About number twenty
The Name
number twenty is named in tribute to Diogo Jota, Liverpool's Portuguese forward, who wore the number 20 shirt and played a key role in delivering the club's historic 20ᵗʰ league title just weeks before his tragic passing in a car accident. He died together with his brother, André Silva.
This project is dedicated to their memory, celebrating the attacking spirit and relentless energy Diogo brought to the game.
The Idea
Football debates often revolve around deserved results. Supporters often have strong opinions, but it is mathematically difficult to quantify the impression a match leaves. How can we provide an objective answer to a debate that is often too subjective?
Beyond xG: Limitations
Expected goals (xG) provide valuable long-term insights into team performance, but they sometimes fail to capture the true essence of a single match.
For instance, if we strictly rely on xG, there must always be a winner — the team with higher xG. In reality, roughly 27-32% of matches end in a draw depending on the competition.
Statistical Similarity
To go beyond xG, number twenty searches for statistical neighbors — past matches with similar profiles within the same league.

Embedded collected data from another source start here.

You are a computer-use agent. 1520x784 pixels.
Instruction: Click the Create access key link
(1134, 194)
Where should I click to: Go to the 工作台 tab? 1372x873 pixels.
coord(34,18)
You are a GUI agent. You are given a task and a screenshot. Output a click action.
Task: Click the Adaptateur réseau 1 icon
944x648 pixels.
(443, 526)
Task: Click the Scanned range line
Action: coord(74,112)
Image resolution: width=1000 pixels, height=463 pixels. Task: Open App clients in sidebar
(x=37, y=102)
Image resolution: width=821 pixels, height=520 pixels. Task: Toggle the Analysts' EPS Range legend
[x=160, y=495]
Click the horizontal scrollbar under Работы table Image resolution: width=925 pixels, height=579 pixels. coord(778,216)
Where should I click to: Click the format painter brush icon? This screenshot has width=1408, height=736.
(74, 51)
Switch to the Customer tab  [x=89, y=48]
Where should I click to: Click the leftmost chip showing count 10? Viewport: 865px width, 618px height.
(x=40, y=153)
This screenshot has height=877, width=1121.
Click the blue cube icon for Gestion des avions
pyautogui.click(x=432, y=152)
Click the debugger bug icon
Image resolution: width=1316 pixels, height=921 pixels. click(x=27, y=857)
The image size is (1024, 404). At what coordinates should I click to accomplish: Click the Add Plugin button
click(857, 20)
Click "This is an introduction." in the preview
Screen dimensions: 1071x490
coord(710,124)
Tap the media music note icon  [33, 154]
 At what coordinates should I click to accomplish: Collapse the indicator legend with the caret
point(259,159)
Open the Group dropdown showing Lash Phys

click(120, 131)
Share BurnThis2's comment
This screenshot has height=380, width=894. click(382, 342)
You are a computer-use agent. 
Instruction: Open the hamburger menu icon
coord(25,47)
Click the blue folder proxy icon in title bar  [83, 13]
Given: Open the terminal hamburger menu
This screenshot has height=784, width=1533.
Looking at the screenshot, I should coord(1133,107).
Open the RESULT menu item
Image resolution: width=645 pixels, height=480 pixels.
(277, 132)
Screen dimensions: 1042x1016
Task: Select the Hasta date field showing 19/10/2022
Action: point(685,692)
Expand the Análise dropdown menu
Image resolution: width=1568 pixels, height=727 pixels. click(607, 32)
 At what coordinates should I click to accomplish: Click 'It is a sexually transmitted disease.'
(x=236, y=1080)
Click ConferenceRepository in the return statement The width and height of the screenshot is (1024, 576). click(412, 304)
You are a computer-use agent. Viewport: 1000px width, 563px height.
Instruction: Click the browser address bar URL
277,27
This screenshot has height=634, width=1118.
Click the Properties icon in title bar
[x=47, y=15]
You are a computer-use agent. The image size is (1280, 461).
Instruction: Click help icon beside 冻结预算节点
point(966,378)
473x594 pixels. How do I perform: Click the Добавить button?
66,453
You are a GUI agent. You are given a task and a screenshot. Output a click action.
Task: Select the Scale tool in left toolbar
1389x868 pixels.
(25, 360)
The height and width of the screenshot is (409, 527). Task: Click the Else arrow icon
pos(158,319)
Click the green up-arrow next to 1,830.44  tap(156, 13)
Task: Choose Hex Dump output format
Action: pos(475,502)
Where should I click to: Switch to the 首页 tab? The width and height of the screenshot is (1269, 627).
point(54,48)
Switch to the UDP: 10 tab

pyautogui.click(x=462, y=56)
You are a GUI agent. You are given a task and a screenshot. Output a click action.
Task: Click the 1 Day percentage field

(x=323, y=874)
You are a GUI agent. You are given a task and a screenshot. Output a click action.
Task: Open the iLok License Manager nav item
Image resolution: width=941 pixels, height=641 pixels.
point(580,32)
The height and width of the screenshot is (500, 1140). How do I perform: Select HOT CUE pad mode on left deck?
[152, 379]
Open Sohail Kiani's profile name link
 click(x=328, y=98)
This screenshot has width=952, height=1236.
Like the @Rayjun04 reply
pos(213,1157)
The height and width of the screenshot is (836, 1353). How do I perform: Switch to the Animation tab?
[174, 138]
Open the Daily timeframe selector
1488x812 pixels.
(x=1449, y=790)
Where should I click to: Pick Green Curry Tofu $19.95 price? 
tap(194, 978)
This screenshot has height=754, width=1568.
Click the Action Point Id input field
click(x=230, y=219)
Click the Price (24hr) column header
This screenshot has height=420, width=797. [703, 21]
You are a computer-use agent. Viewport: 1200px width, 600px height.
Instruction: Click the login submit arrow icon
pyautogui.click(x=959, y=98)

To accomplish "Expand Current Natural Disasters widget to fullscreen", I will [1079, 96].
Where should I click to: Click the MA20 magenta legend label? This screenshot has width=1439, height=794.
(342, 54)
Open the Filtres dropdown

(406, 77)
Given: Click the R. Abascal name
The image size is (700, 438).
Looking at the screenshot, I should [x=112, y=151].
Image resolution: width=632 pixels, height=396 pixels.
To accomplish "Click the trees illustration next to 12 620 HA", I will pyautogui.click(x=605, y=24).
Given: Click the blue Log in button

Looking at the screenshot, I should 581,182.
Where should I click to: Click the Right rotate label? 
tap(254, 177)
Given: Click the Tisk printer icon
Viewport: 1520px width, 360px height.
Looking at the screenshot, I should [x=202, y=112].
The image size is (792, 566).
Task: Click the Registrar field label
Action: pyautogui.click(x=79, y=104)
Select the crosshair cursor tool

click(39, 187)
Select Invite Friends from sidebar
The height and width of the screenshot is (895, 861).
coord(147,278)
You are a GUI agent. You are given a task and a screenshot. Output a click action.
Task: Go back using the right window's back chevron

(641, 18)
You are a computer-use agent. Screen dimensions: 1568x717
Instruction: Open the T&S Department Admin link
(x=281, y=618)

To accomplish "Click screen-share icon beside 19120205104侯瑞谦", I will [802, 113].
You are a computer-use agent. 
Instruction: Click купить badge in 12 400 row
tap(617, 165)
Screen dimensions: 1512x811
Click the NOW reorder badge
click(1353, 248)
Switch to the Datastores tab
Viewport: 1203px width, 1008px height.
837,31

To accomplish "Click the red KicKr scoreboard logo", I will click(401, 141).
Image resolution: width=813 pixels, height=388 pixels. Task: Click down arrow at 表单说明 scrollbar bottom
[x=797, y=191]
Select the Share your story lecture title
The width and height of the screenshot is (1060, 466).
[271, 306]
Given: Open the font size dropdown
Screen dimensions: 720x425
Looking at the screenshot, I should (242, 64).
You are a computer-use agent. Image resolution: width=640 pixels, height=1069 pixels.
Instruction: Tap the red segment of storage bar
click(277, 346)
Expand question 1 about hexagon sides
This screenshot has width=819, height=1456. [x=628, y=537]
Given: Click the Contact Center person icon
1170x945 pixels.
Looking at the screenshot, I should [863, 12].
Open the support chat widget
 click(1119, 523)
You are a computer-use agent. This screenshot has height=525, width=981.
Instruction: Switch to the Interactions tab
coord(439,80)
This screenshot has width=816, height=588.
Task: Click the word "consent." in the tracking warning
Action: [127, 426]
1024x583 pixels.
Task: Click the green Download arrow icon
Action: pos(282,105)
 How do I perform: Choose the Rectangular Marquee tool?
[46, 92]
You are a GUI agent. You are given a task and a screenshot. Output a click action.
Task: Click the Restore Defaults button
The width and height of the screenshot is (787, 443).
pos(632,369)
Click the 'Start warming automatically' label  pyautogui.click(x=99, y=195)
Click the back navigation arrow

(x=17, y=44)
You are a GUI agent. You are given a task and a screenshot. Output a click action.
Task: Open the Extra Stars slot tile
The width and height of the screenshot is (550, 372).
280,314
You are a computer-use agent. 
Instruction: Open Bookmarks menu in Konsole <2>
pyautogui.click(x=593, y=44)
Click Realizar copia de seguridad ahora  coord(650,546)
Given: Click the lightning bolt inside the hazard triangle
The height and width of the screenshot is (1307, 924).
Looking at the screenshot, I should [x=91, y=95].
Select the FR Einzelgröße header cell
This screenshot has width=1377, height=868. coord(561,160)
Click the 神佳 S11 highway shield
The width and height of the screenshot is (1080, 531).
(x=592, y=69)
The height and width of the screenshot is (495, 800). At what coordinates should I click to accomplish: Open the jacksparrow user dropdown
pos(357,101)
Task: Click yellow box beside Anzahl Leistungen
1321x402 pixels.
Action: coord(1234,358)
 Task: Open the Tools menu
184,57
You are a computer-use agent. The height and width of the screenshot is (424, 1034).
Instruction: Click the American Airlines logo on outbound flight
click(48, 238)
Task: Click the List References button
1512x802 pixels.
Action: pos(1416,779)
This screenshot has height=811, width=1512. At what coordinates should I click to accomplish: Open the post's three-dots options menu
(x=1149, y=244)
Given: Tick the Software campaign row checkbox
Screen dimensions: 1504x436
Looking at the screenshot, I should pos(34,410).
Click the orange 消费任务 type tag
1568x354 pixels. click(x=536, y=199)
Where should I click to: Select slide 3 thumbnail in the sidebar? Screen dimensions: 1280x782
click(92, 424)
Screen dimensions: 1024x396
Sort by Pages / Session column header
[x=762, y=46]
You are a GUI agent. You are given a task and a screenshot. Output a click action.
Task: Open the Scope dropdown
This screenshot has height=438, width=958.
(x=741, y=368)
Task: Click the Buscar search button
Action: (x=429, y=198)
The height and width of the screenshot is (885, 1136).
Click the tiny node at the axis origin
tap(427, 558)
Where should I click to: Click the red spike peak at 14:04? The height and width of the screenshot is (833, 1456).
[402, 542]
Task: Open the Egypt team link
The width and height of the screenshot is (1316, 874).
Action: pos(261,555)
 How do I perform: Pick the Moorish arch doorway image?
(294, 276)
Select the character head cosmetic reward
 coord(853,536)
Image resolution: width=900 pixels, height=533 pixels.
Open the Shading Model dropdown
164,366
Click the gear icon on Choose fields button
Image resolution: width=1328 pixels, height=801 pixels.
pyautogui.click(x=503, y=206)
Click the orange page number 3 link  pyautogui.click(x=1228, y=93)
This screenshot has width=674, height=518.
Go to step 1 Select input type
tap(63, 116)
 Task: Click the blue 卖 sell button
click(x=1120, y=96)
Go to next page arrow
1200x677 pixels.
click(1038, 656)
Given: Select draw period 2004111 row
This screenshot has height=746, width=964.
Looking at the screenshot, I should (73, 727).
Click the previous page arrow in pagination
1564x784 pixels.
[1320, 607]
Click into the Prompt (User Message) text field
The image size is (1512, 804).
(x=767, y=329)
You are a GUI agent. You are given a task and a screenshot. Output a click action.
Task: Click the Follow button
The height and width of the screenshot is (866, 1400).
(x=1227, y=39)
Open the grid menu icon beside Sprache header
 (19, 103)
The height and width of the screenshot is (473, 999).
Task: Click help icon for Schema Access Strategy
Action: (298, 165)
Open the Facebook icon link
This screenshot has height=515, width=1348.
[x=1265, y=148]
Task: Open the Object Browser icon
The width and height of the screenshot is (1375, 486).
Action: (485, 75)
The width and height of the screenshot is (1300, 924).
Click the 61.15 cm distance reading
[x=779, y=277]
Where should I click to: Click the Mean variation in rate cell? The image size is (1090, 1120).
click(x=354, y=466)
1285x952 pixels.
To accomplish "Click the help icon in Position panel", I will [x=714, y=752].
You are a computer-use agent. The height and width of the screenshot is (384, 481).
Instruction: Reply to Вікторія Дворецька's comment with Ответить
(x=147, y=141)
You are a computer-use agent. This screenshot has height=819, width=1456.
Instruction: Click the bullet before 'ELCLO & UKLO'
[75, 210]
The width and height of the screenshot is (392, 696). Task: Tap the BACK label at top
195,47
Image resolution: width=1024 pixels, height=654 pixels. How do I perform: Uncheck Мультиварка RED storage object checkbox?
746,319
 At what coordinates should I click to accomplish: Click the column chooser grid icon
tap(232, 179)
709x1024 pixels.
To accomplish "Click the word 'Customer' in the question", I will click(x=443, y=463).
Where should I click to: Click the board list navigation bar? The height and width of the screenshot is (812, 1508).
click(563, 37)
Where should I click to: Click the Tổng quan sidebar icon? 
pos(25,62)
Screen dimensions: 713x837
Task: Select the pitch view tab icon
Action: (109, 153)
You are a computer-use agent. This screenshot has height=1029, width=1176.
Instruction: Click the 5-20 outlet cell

By comparing a match to its closest historical equivalents, we better capture local context and subtle dynamics that xG alone may miss. This aims to reduce the aleatoric uncertainty of football.
The model focuses on features like shot-creating actions, shots on target, offensive possessions, and passing, providing a compact yet powerful summary of match outcome and style.
Feature importance is not fixed: the model progressively adjusts the weight of each feature over time, reflecting how certain metrics may become more or less relevant depending on recent match trends.
While xG helps calibrate the features, the system captures the nuances of each match more faithfully. This allows the model to capture draws, home/away wins, and match context more realistically.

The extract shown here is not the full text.